12 Eylül ”Kafes”ten Çıkıyor
Yönetmenliğini Mahmut Kaptan’ın yaptığı ve 12 Eylül darbe döneminde cezaevlerine atılıp işkenceye maruz kalan gençlerin dramlarını konu alan ‘Kafes’, 2 Ekim’de vizyona girecek.
Başrollerinde İsmail Hacıoğlu, Şefik Onatoğlu, Nilay Duru, Barış Küçükgüler, Melda Arat, Fırat Şahin ve Erdal Bilingen’in yer aldığı, 12 Eylül darbe döneminde cezaevlerine atılıp işkenceye maruz kalan gençlerin dramlarını konu alan ‘Kafes’ adlı film 2 Ekim’de vizyona girecek.

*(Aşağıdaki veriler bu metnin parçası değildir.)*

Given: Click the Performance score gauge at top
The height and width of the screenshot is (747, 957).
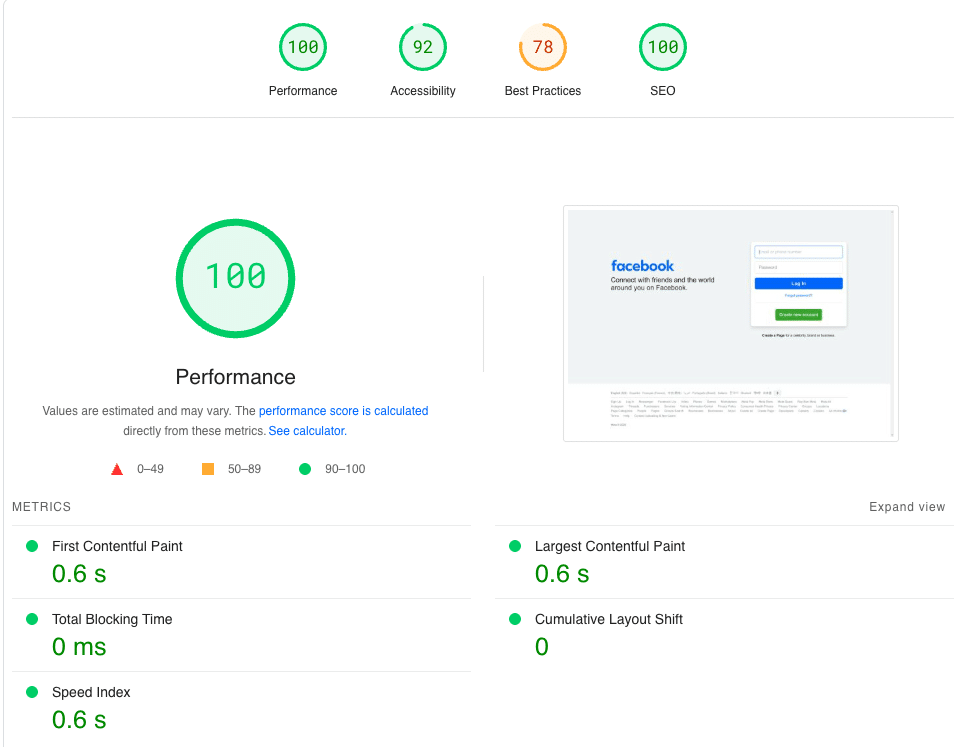Looking at the screenshot, I should click(x=303, y=48).
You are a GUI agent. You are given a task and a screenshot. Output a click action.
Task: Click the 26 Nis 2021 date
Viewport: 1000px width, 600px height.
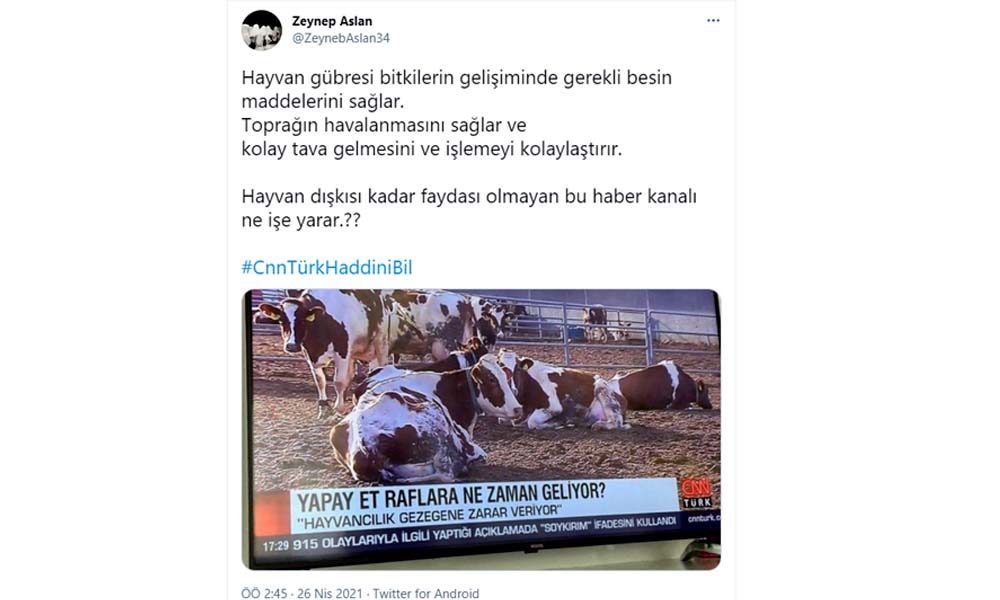click(330, 594)
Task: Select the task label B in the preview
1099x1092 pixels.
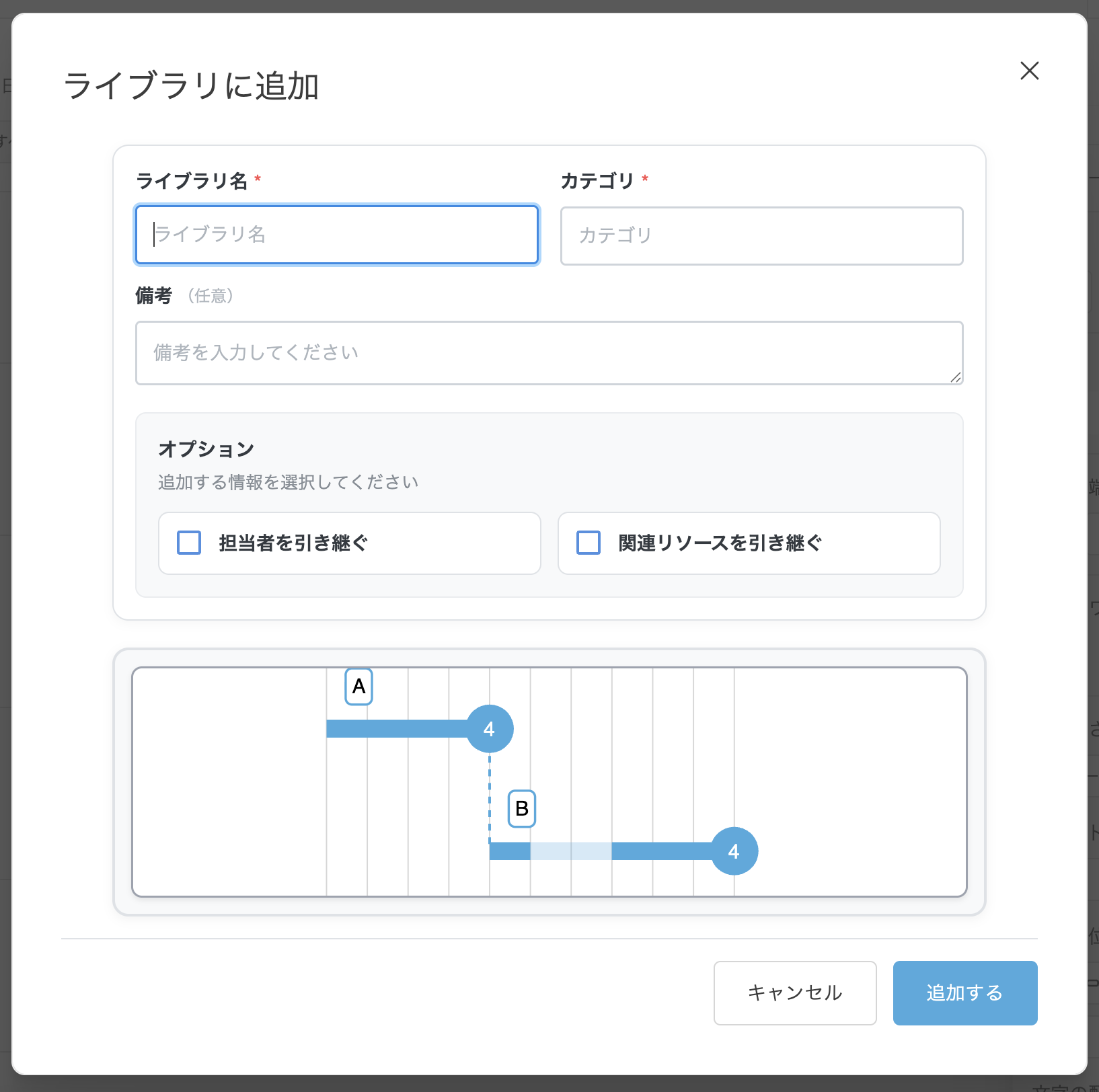Action: [x=521, y=808]
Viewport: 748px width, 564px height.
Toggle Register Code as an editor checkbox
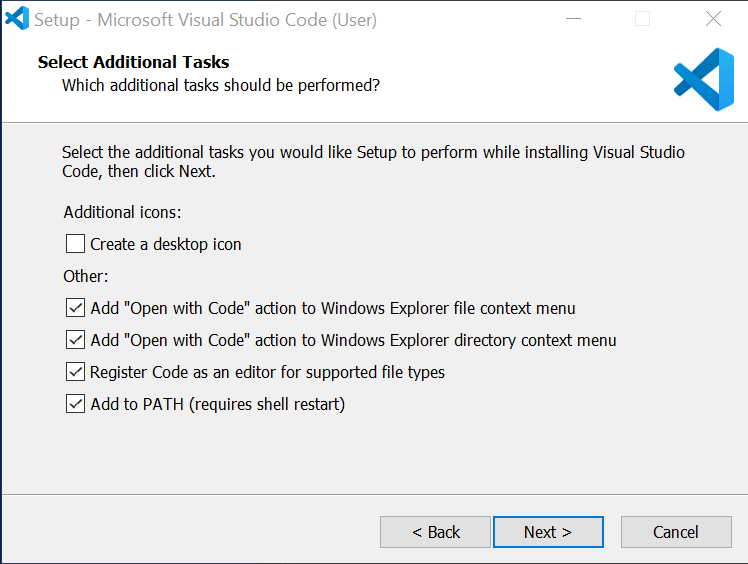(76, 372)
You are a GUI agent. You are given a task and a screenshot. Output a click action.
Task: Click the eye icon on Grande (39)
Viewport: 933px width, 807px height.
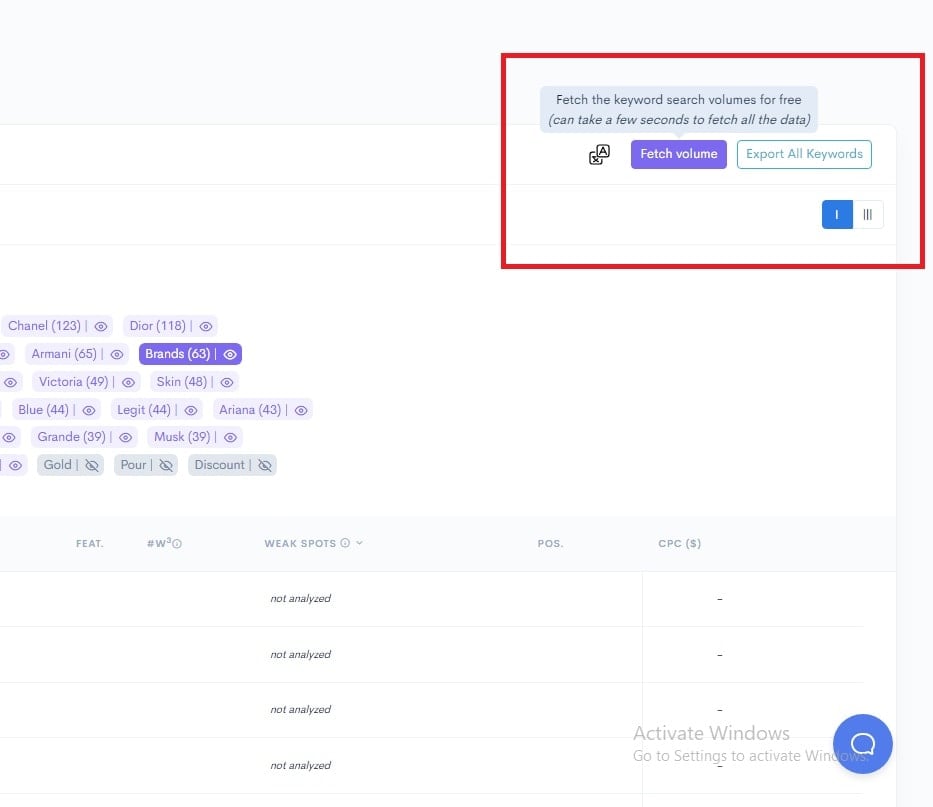tap(125, 437)
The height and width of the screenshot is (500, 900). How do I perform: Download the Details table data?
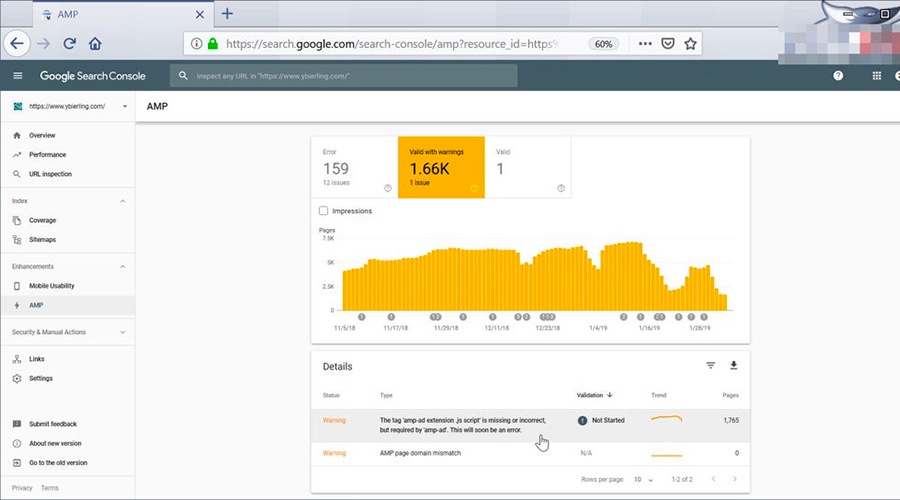pyautogui.click(x=734, y=366)
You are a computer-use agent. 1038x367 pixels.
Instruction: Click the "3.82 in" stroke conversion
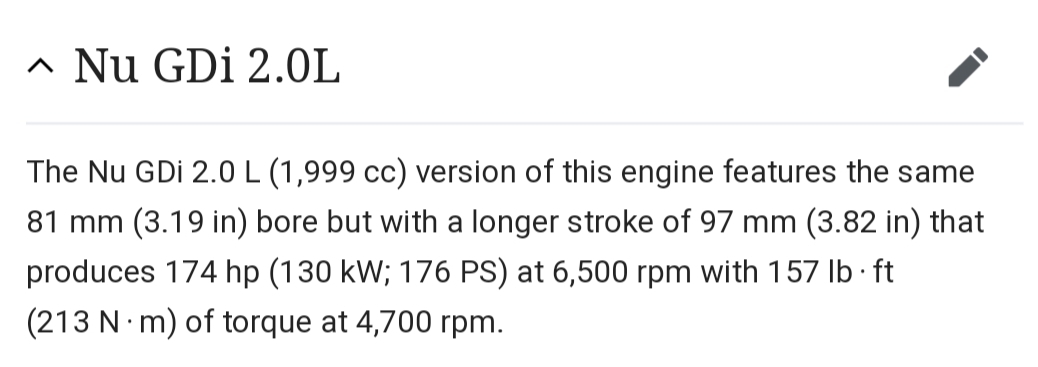point(864,222)
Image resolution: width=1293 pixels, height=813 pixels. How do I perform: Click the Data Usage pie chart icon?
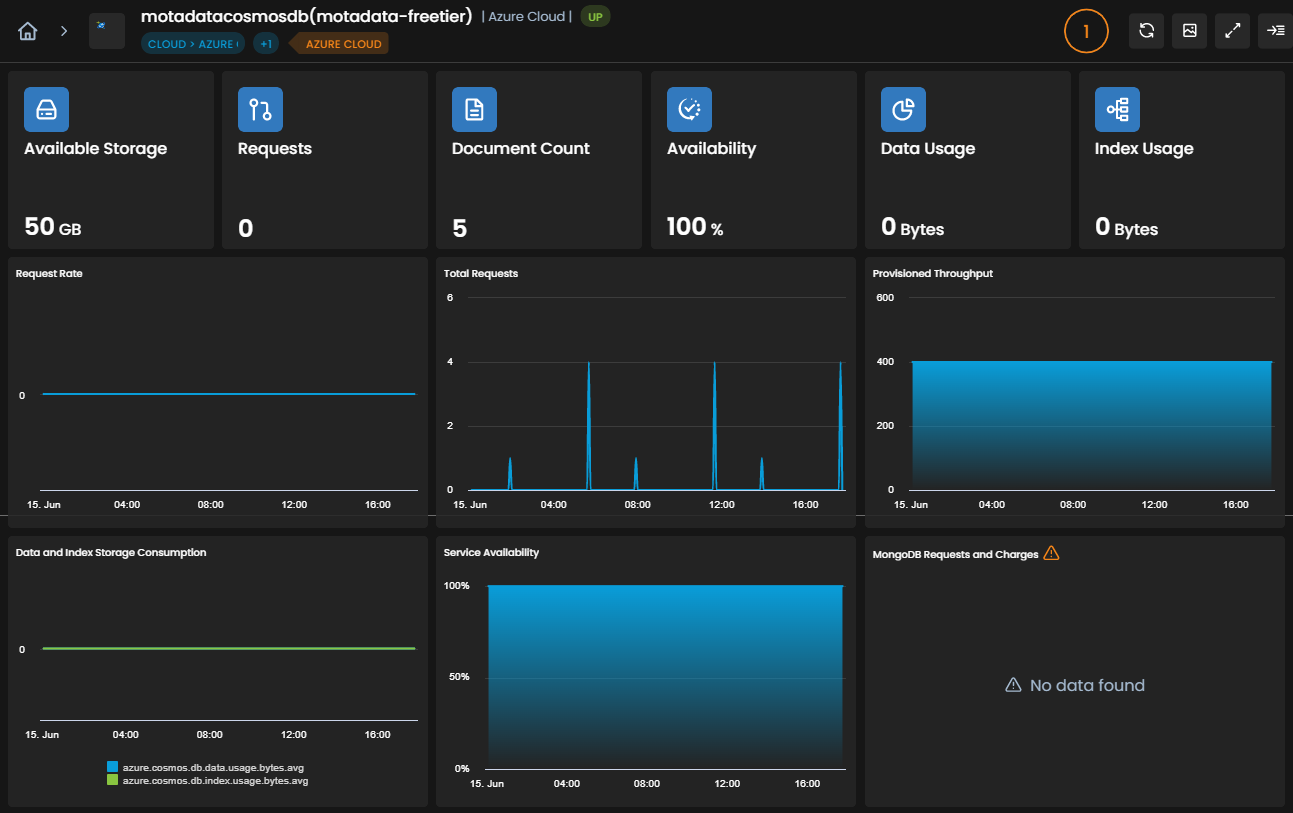(903, 110)
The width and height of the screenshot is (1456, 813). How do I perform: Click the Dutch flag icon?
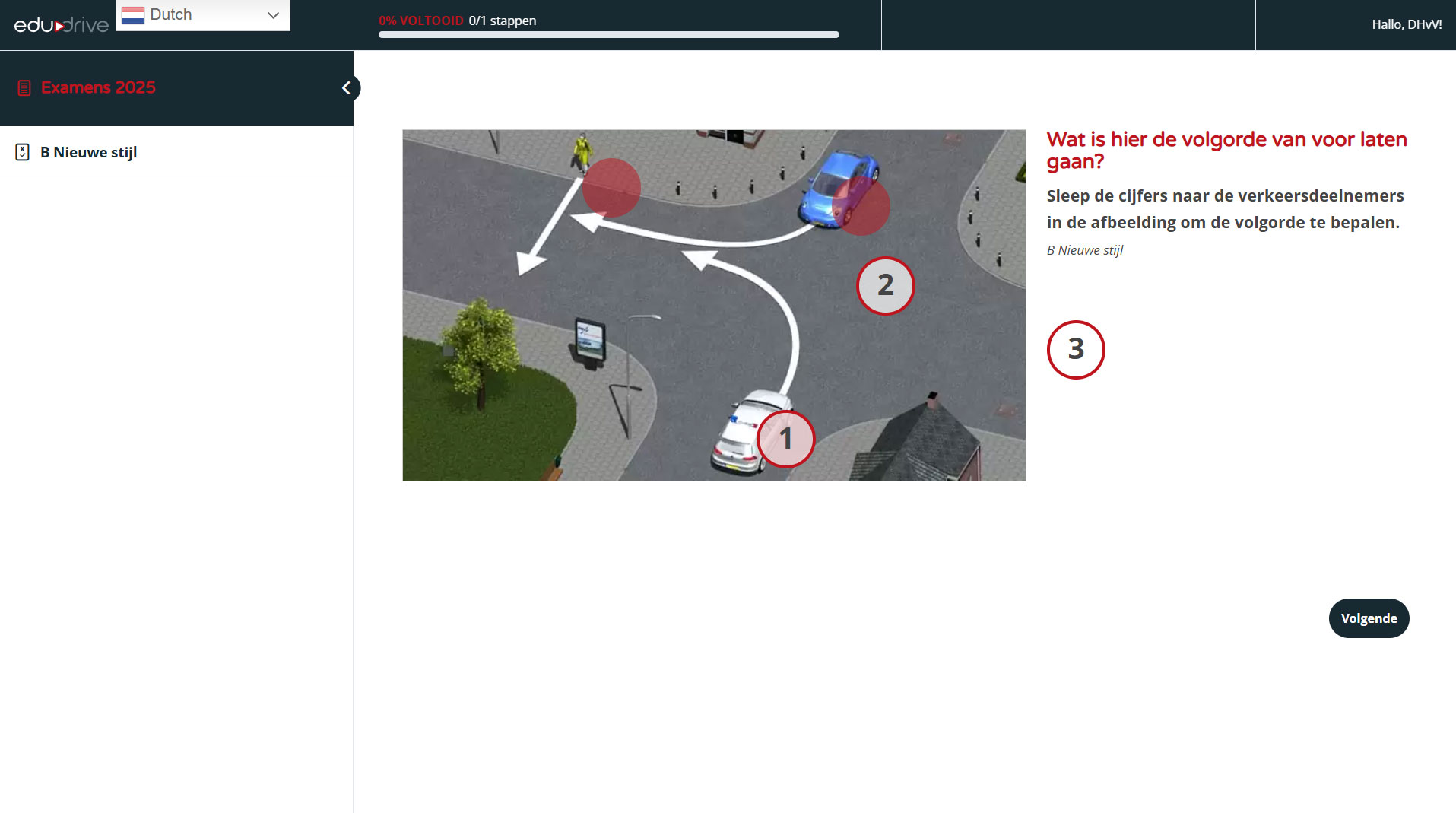click(133, 15)
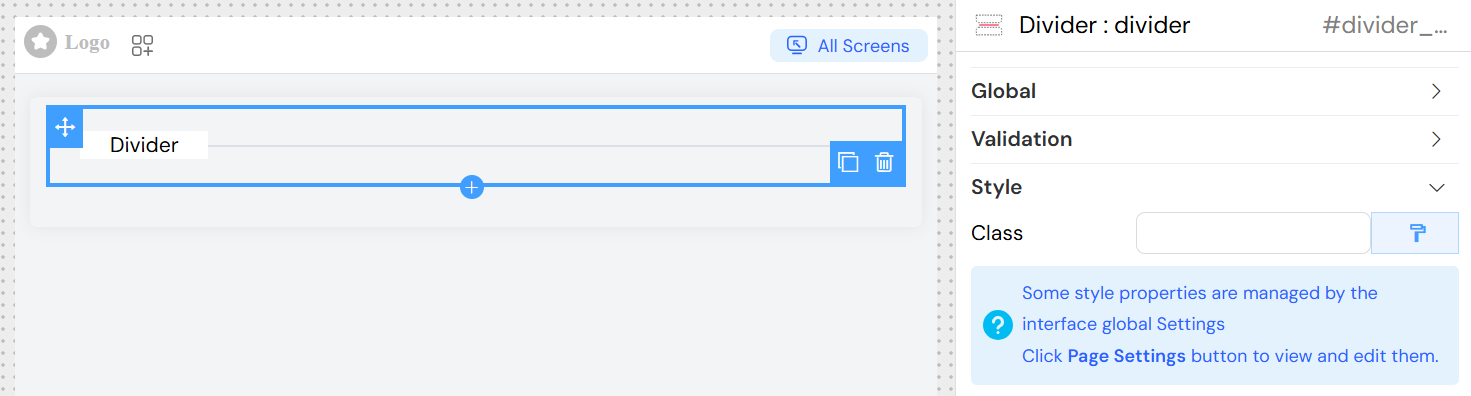Select the move handle on the Divider block

point(65,127)

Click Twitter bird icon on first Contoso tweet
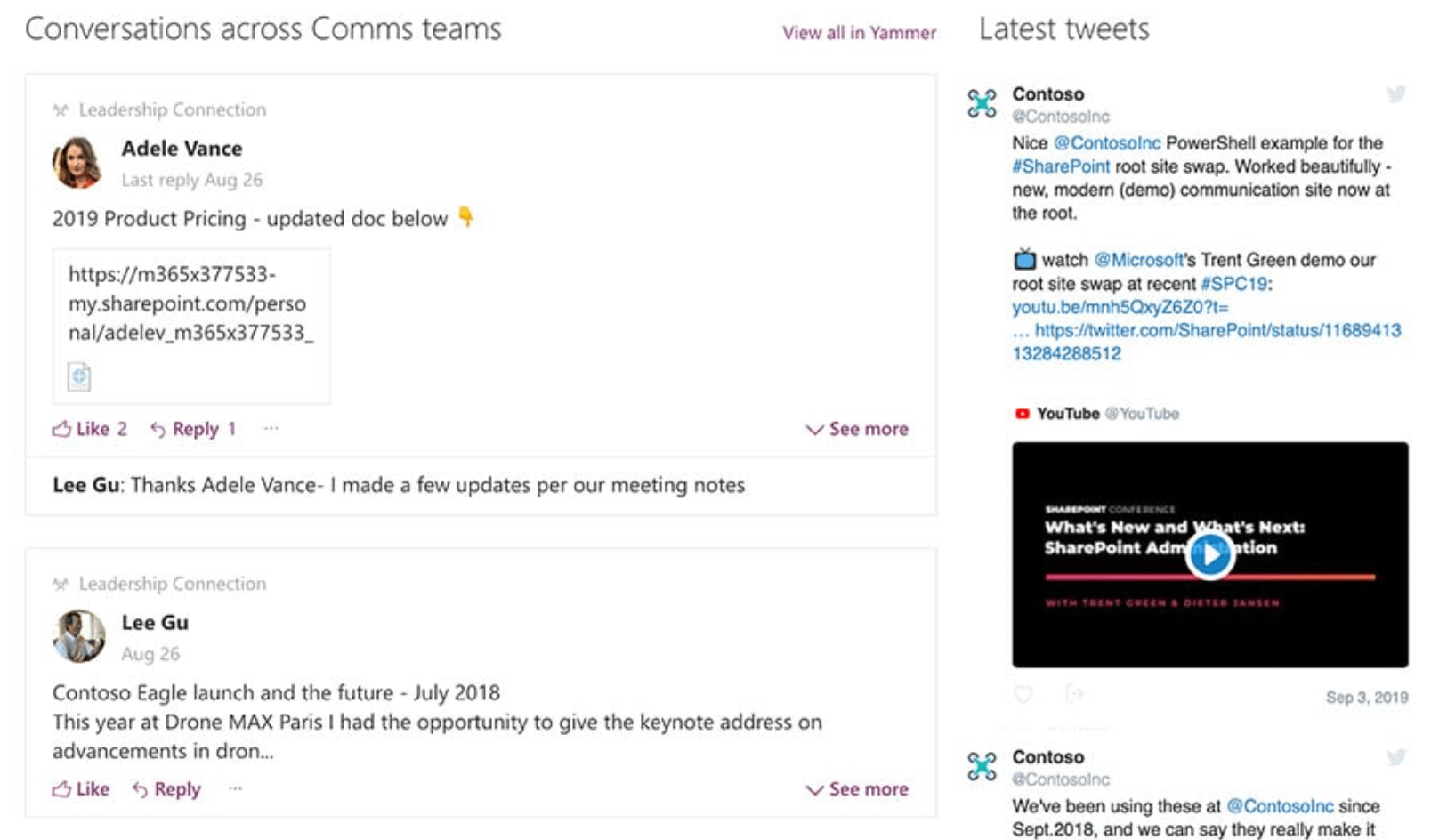pyautogui.click(x=1396, y=93)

Yapımcılığını Yasemin Nak’ın, yönetmenliğini ise Mahmut Kaptan’ın yaptığı filmin çekimleri tamamlandı. Filmde ‘Dursun Önkuzu’ karakterini canlandıran Tolga Yüce, “Kafes, Dursun Önkuzu’nun şehit edilmesinden Mustafa Pehlivanoğlu’nun idamına kadar geçen seksen öncesi kuşağın sağıyla soluyla dramını ele alıyor” dedi.
Filmin yapımcısı Bülent Aydoğan, yaptığı açıklamada, keyifli bir film çektiklerini belirterek, “Joy PR yapım, bir ilke daha imza atıyor. Bir dönem filmi çekiyoruz. 12 Eylül darbesine, Ülkücülerin gözünden bakan ilk film olacak. Hikayeler, tamamen gerçek. Ama karakterler hayali karakterlerdir” şeklinde konuştu.
Yönetmen Mahmut Kaptan da filmin 80’li yılları ve ihtilal hikâyesini anlatacağını belirterek, “Ama 1972 yıllarından filme başlıyoruz. Büyük bir kesimin yaşadığı ve hala geçmeyen acılarını, bir nebze de olsa dindirmek için bu filmi çekiyoruz. 12 Eylül’e kırk yıldır, sağcıların tarafından bakılmadı. Biz ilk defa bu pencereden bakıyoruz. Çok heyecanlıyız ve inşallah izleyicilerimiz de yaptığımız işten mutlu olur” ifadesini kullandı.
Oyuncu İsmail Hacıoğlu da heyecanlı olduğunun altını çizerek, “Mehmet isimli bir karakteri canlandırıyorum. Sert bir iş olacak. Gerçek hikâyelerden yola çıkarak çekilen bir film olacak” dedi.
FİLM NEYİ ANLATIYOR?
Film, Lütfü Şehsuvaroğlu’nun Kafes isimli eserinden yola çıkılarak yapıldı. 12 Eylül 1980 darbesi ilk defa farklı bir perspektiften ele alınıyor. Dursun Önkuzu’nun şehit edilmesinden Mustafa Pehlivanoğlu’nun idamına kadar geçen seksen öncesi kuşağın sağıyla soluyla dramı ele alınıyor. Kafes gençliğe reva görülen işkenceleri ve darbenin arkasındakileri farklı bir üslup ve sinema diliyle anlatırken aynı zamanda Elif ile Mehmet Sipahi’nin derin aşkını işliyor. Bu aşkın da kaynağı her ikisinin Niyazi Mısri şiirine olan tutkusu. Filmde okunan türkülerin de şairi ve bestekârı Lütfü Şehsuvaroğlu.